West Country players Jack Rice, Bob Cann and Steve Verges (Totnes) were mentioned by Phillip Henry/Sam Richards and two Southern English travellers, Bill Elsom and Jasper Smith were mentioned by Dave Arthur in 1993.
The new generation
Will Pound and Phillip Henry are very talented, original International performers who include traditional music in their compositions and performances.
Sean Spicer and Simon Joy are two younger players who are continuing in the tradition. Sean played recently in the National Youth Folk Ensemble – probably the first harmonica player to do so – and Simon looks after traditional music within HarmonicaUK.
Scottish Traditional Harmonica Players
Nigel Gatherer has a list of Scottish traditional recordings and musicians including moothie players
George Current has more background on the Scottish moothie players.
Irish Traditional Harmonica Players
Don Meade has written a very detailed document about The Harmonica and Irish Traditional Music which includes a Irish/Scottish/Quebecois Harmonica Discography.
Geoff Wallis’The Irish Music Review has a slightly updated version of the list of players.
Dave Hynes has assembled a large gallery of images of Irish traditional harmonica players, as well as a list of the All Ireland Champions and BDs and DVDs of harmonica music.
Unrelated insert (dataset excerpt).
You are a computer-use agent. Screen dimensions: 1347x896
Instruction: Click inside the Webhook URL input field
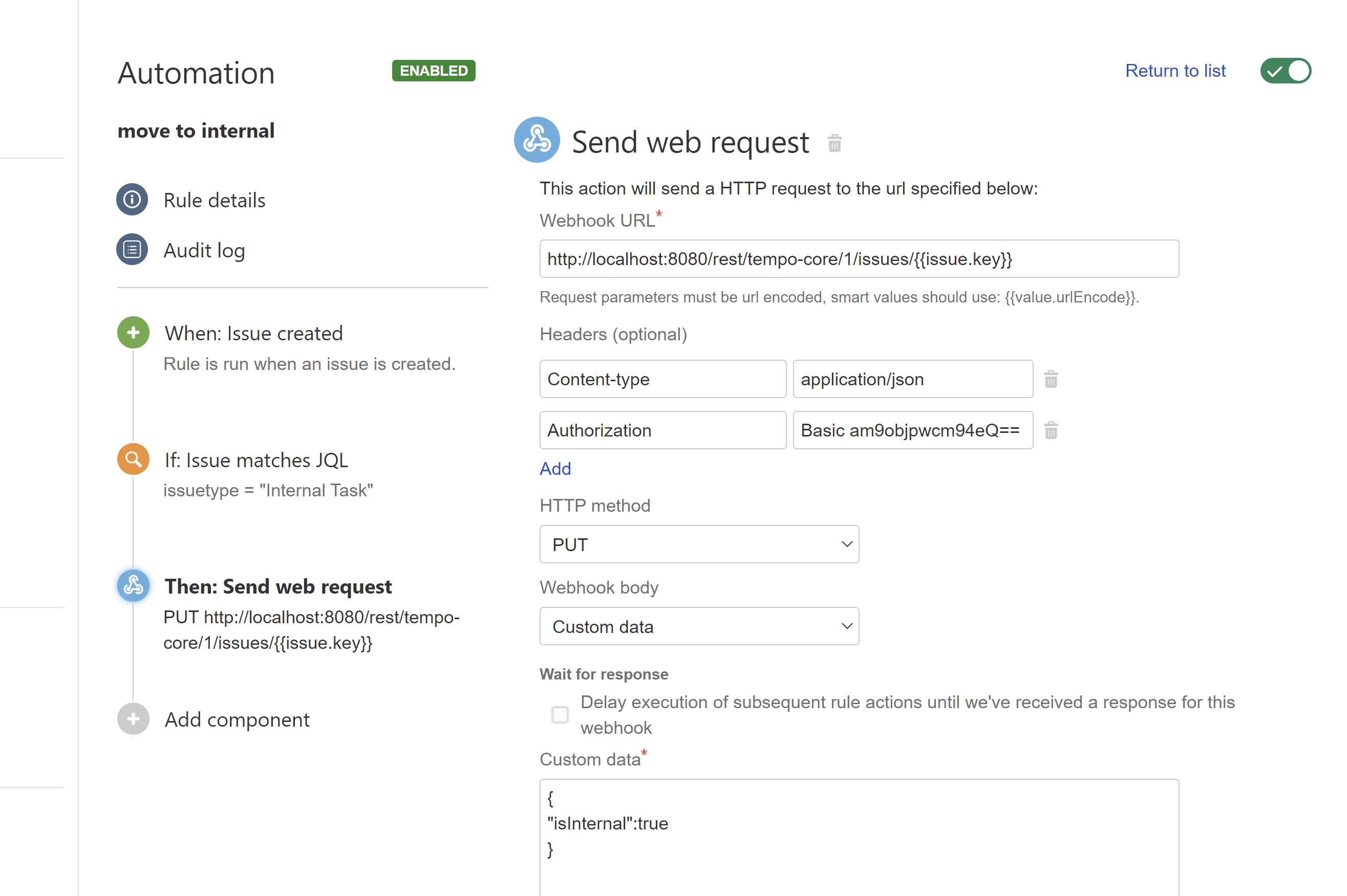point(858,258)

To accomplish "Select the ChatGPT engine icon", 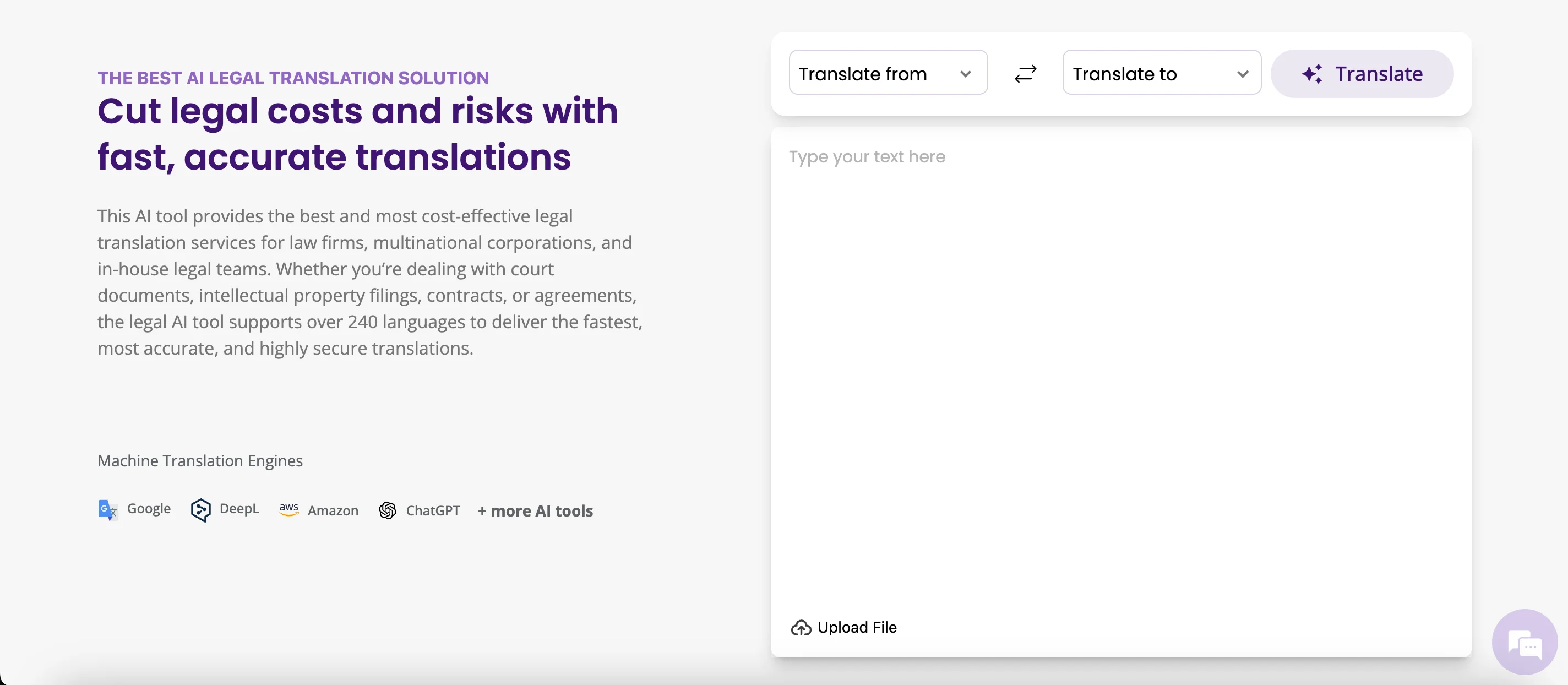I will 388,512.
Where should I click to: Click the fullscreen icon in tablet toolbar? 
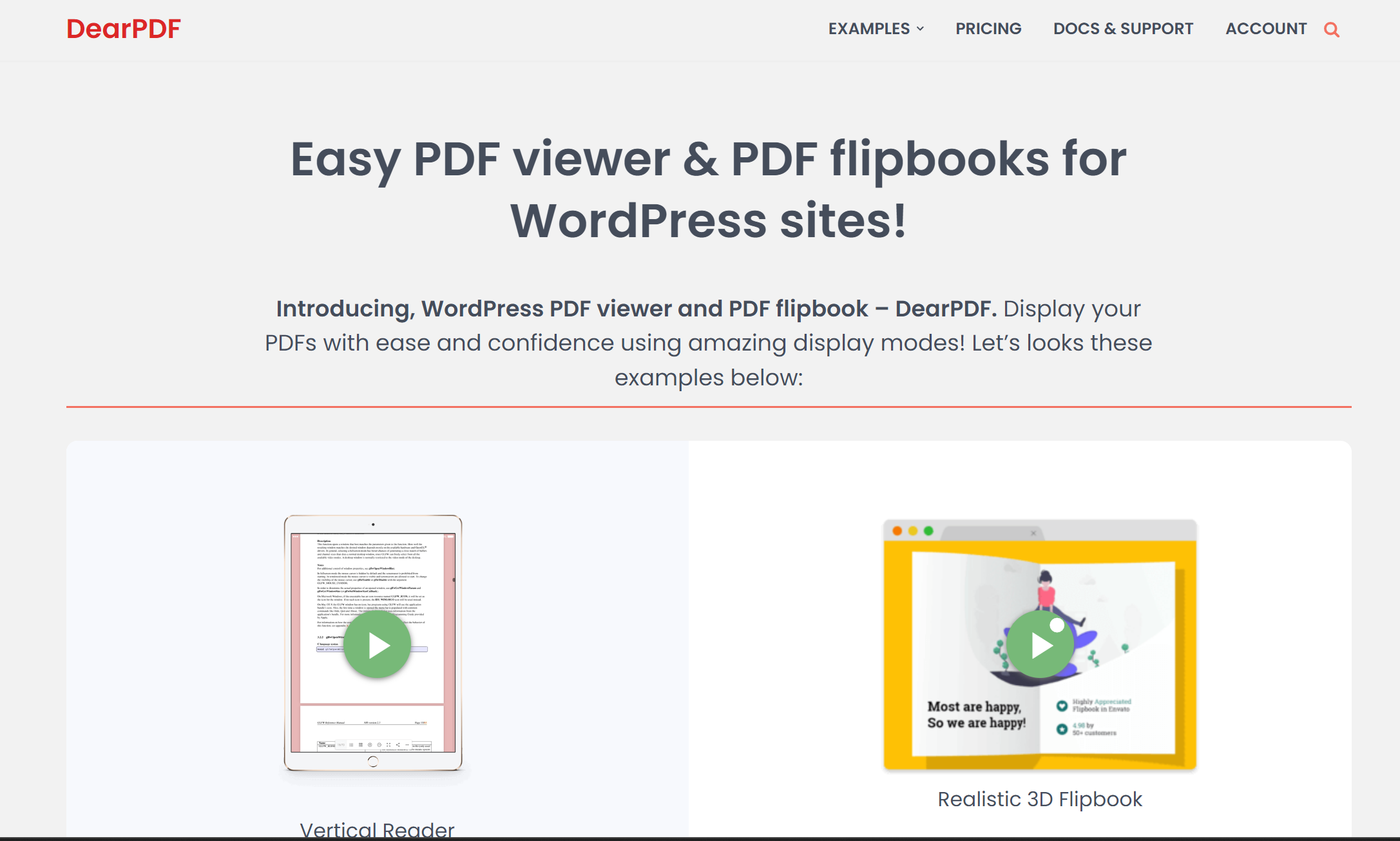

Will Atkinson – 3 CDs (2 were LPs) have been released – Mouth Organ (Solo), Harthorpe Burn (Joe Hutton, Willy Taylor and Will Atkinson), An Audience with the Shepherds (Joe Hutton, Willy Taylor and Will Atkinson). Will also plays on several CDs of Northumberland Traditional music. Here is a video from a concert at Morpeth Town Hall.
Martin Brinsford – He has recorded one CD under his own name, Next Slide Please (Keith Ryan with Gareth Kiddier) and he is present on several recordings with Brass Monkey. He has several videos on YouTube from the HarmonicaUK festivals.
Ernie Gordon – He has a privately recorded CD, The Geordie Jock and several YouTube videos including this Tribute to Will Atkinson from an HarmonicaUK concert.in 2003.
Jim Small released a cassette of his recordings which was available on CD from Folktrax. Unfortunately FolkTrax is no longer in business. There may be second-hand copies.